Electronic – Tiny Code for dumping Flash Memory

assemblycembeddedfirmwaremicrocontroller

I'm trying to write as tiny code as possible to extract the firmware of Infineon's XMC4500 microcontroller.

The code must fit into a 30 byte buffer which allows me to have 15 machine instructions using Thumb 16-bit instruction set.

Starting with C my attempt is to dump flash memory through a single GPIO pin (see original question) following this nifty trick.

Basically what I'm doing is:

  1. Setup the GPIO pin directions to output
  2. Blink LED1 (pin 1.1) with a clock (SPI serial clock)
  3. Blink LED2 (pin 1.0) with data bits (SPI MOSI)
  4. Sniff pins with a logic analyzer

EDIT:

  1. UPDATE C CODE BLOCK
  2. ADD ASSEMBLY CODE BLOCK
#include "XMC4500.h"

void main() {
  // start dumping at memory address 0x00000000
  unsigned int* p = (uint32_t *)(0x0u);

  // configure port1 output (push-pull)
  PORT1->IOCR0 = 0x8080u;

  for(;;) {
    int i = 32;

    int data = *(p++);

    do {
      // clock low
      PORT1->OUT = 0x0;

      // clock high with data bits
      PORT1->OUT = 0x2u | data;

      data >>= 1;

    } while (--i > 0);
  }
}
main:
    ; PORT1->IOCR0 = 0x8080UL
    ldr r1, =0x48028100 ; load port1 base address to R1
    movw r2, #0x8080 ; move 0x8080 to R2
    str r2, [r1, #0x10]

main_1:
    ; start copying at address 0x00000000
    ; R12 is known to be zeroed
    ldr.w r2, [r12], #0x4 ; int data = *(p++)
    movs r3, #32 ; int i = 32

main_2:
    ; PORT1->OUT = 0x0
    ; clock low
    ; R12 is known to be zeroed
    str r12, [r1]

    ; PORT1->OUT = 0x2 | data
    ; clock high with data bits
    orr r4, r2, #0x2
    str r4, [r1]

    asrs r2, r2, #0x1 ; data >>= 1

    subs r3, r3, #0x1 ; i--
    bne.n main_2 ; while (--i > 0)
    b.n main_1 ; while(true)

However code size is still too big to meet my requirements.

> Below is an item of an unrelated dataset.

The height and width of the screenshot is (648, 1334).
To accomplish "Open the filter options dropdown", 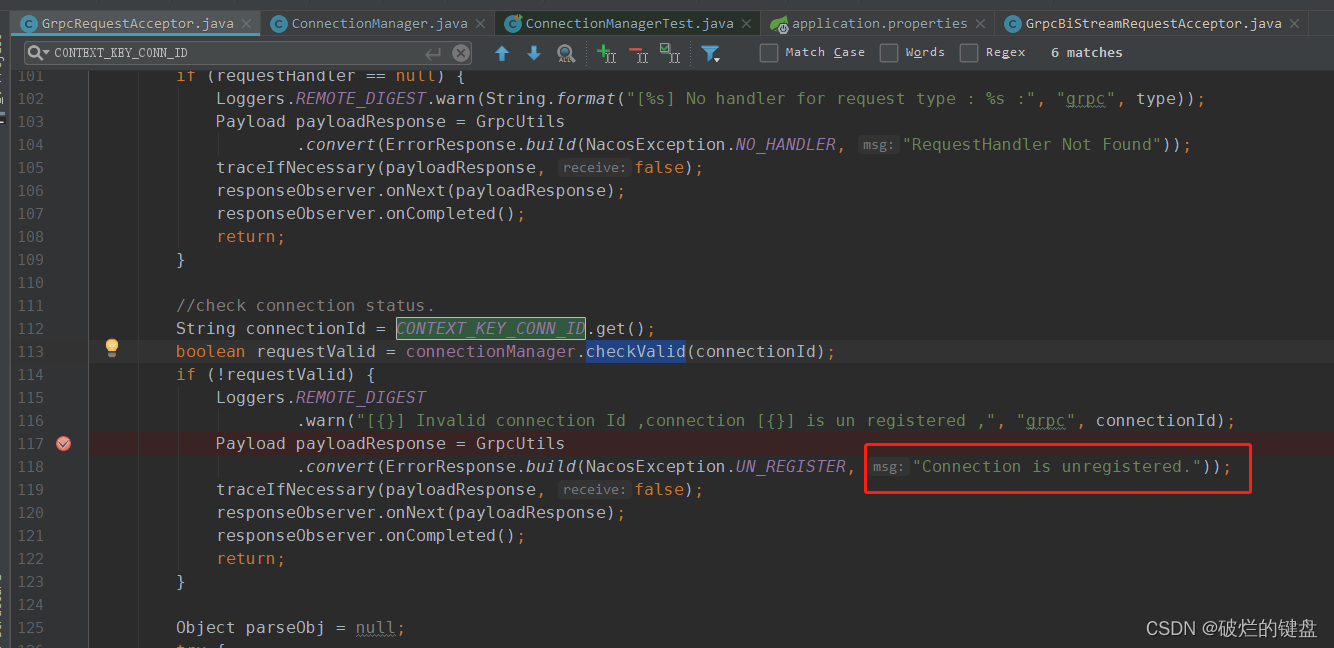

Is there anything I can do to further shrink down my code? Anything that can be optimized or left out?

Best Answer

I'm not used to program for ARM processors and don't know which compiler you use, so maybe the proposed changes does nothing at all, but hey, at least let's try!

1-Inline your functions:

A good compiler should already inline a function if optimizations are well set, but it's worth to inline it so you remove the call's and ret's

2-Avoid branching:

In some architectures an IF can be translated in: load, test, branch, three instructions, if you can do it without branching it can use less instructions.

So, the proposed code is:

    int main() 
    {
      // start dumping at memory address 0x08000000
      unsigned int *p;
      int i;

      p = (uint32_t *)(0x08000000u);

      // configure pin 1.0 and pin 1.1 as output (push-pull)
      PORT1->IOCR0 = 0x8080UL;

      do
      {
        for (i = 0; i < 32; i++)
        {
          // set pin 1.1 to low (SPI clock)
          PORT1->OUT &= (~0x2UL);
          PORT1->OUT = (PORT1->OUT & 0xFFFE) | (data & 0x01)
          PORT1->OUT |= 0x2UL;
          data >>= 1;
        }

      }while(p++)
    }

Give it a try and comment the results.